(Items from a dataset)
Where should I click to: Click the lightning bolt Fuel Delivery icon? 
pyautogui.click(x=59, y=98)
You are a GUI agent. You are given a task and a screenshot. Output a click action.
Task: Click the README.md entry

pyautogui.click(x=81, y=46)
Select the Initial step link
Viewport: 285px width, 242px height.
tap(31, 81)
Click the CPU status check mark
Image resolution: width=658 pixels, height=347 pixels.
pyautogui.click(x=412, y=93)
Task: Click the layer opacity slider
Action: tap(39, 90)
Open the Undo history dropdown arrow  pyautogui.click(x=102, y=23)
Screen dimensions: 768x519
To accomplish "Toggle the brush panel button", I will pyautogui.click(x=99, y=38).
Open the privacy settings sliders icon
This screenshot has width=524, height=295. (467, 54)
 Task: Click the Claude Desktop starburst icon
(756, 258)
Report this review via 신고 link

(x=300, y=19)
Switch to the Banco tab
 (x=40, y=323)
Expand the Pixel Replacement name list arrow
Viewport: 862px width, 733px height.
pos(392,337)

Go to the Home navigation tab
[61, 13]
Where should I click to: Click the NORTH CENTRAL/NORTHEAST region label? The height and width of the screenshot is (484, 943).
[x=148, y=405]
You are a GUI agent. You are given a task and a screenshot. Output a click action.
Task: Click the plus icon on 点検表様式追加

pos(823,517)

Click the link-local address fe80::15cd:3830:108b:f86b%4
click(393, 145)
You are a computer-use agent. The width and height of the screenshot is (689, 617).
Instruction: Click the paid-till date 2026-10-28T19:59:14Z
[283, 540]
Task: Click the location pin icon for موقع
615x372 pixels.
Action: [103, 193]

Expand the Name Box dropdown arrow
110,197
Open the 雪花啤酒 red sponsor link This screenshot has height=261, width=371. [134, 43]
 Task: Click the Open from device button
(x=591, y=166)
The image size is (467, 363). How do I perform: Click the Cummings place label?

About this exercise: Retype nothing except the lines from the line holding "Task: Click the location pin icon for موقع" through the last line of the entries, both included.

Exercise result:
Task: Click the location pin icon for موقع
615x372 pixels.
Action: [103, 193]

Expand the Name Box dropdown arrow
110,197
Open the 雪花啤酒 red sponsor link This screenshot has height=261, width=371. [134, 43]
 Task: Click the Open from device button
(x=591, y=166)
The image size is (467, 363). How do I perform: Click the Cummings place label?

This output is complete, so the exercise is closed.